───── INFORMATION GIVEN ─────
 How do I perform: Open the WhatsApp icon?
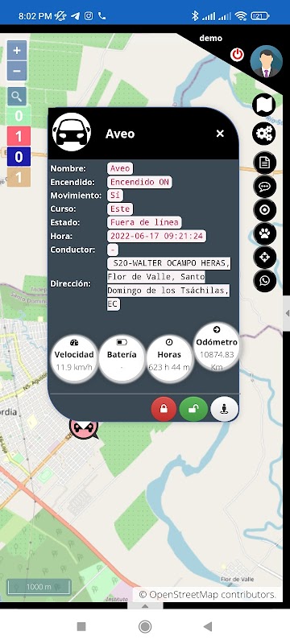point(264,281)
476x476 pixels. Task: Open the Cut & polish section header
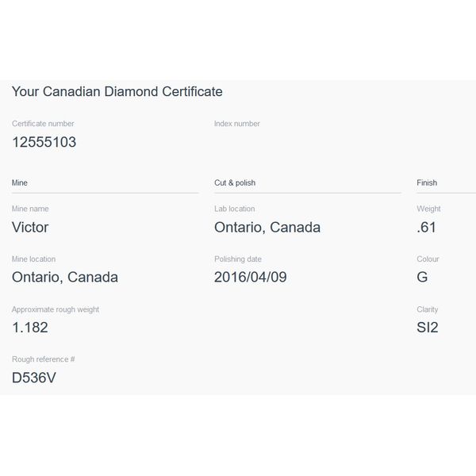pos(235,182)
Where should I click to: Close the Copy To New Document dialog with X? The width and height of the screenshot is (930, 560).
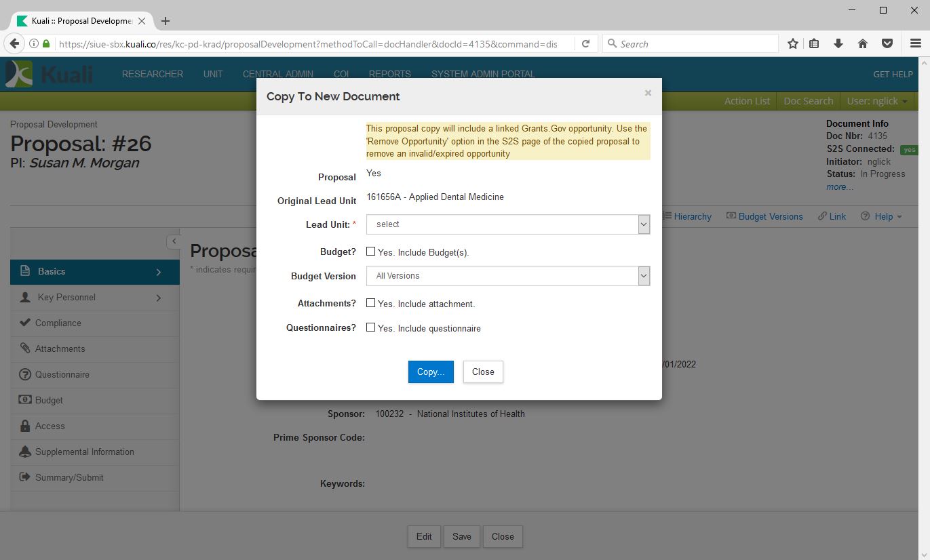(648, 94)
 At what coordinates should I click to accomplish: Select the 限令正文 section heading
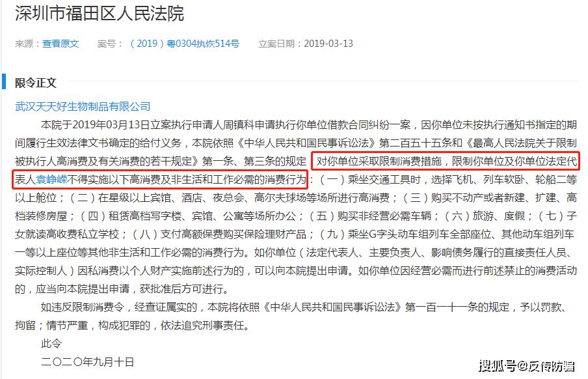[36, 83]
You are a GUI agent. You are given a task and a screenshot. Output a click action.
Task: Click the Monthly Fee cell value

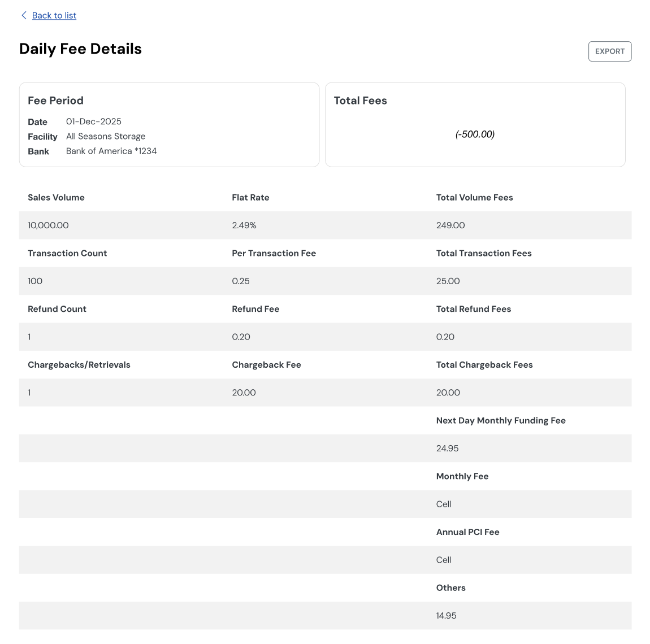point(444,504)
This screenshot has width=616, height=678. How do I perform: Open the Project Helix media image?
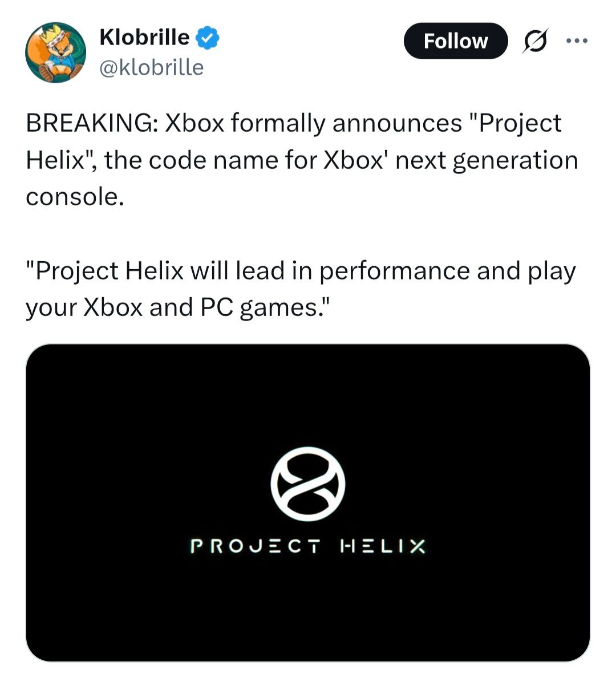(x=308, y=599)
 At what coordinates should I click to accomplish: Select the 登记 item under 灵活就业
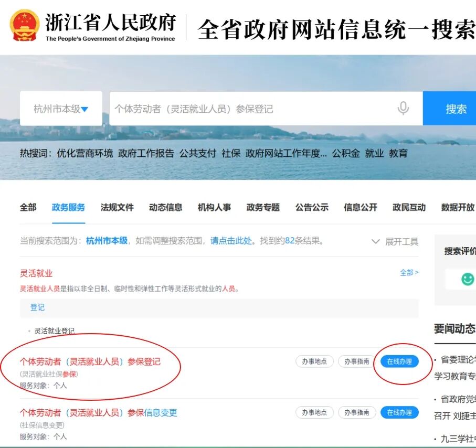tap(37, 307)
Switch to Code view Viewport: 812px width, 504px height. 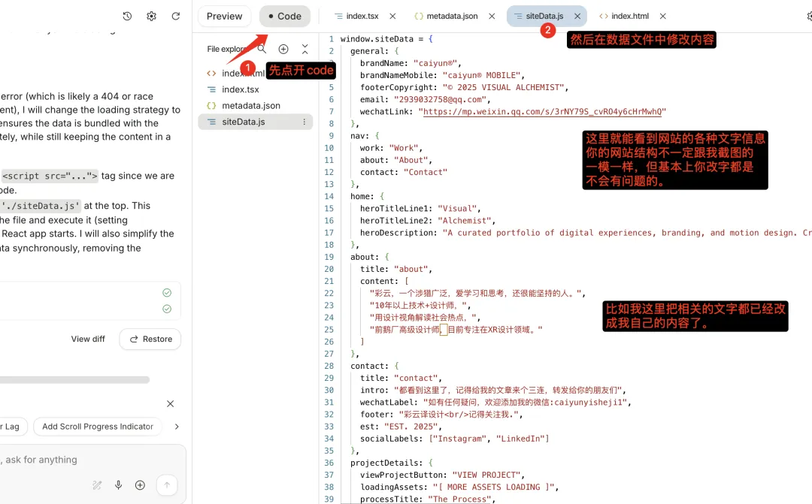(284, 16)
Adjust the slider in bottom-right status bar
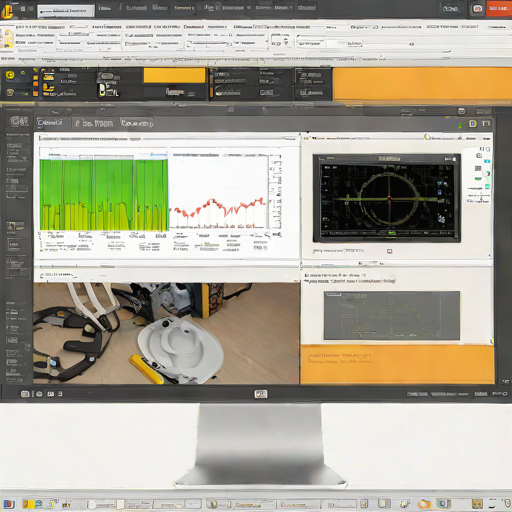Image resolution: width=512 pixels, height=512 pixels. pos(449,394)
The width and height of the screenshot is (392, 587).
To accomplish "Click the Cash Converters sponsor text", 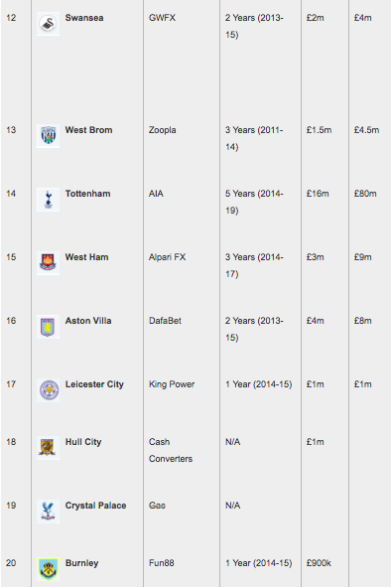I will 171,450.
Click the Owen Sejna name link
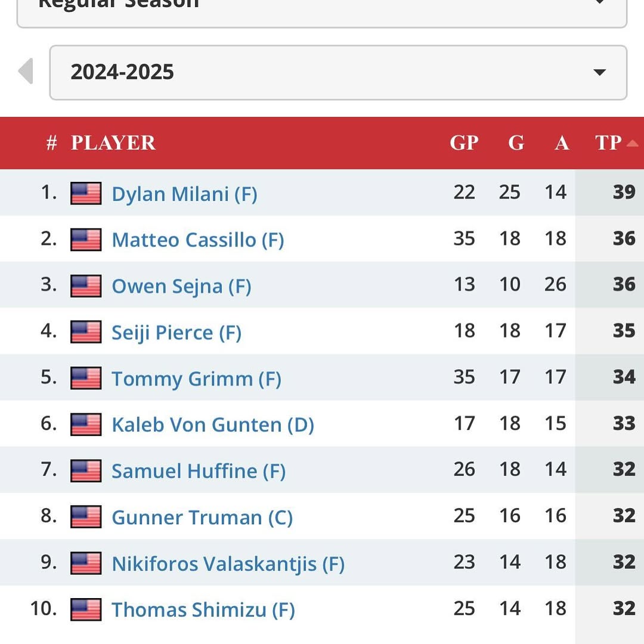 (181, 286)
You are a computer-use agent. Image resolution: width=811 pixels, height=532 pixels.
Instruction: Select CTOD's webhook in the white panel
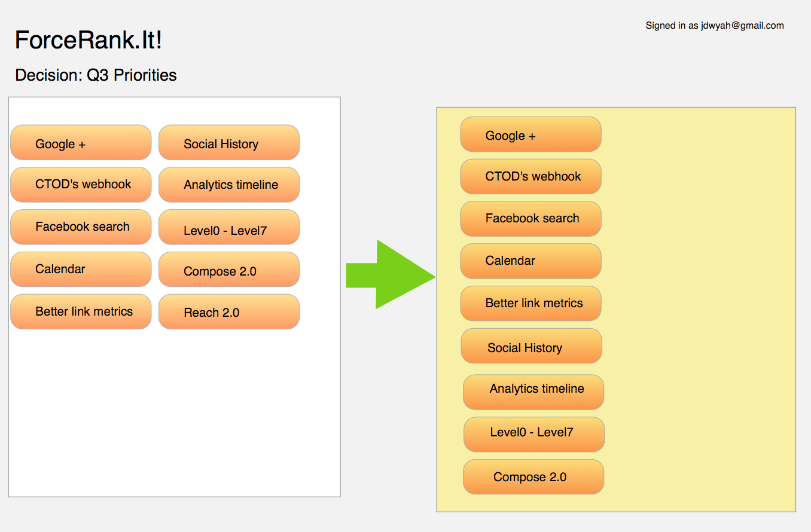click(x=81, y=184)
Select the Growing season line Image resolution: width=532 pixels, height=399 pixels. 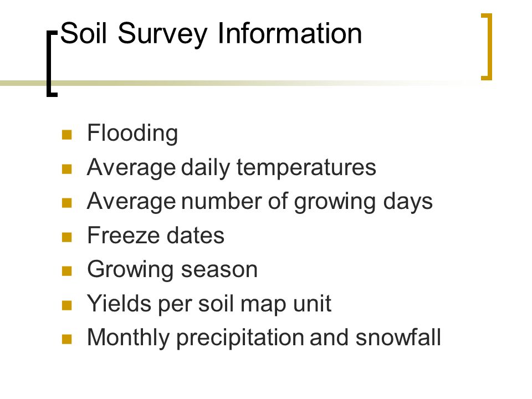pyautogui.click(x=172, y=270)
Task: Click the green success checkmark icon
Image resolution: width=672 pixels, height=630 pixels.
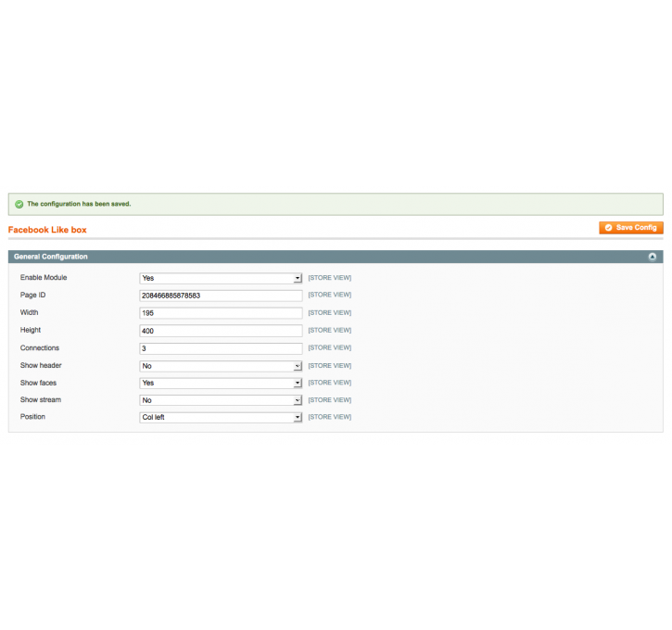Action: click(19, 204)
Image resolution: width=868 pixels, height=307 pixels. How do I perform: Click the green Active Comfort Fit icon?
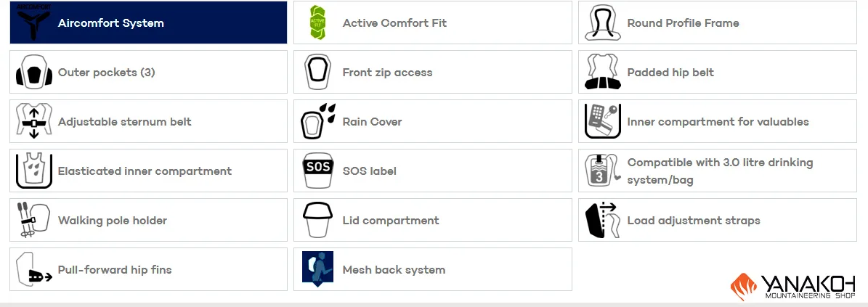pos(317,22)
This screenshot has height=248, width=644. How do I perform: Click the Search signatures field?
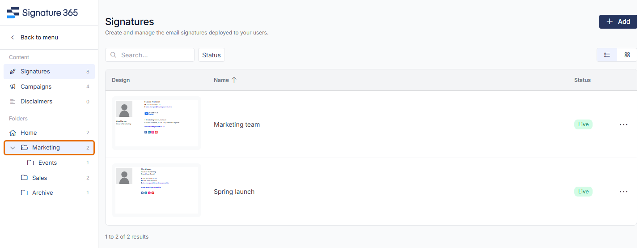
─────
_DIRECTIONS FOR THIS TASK_. Tally the lines in the records containing the string "agent"; output only the tally.

_COMPLETED TASK_. 2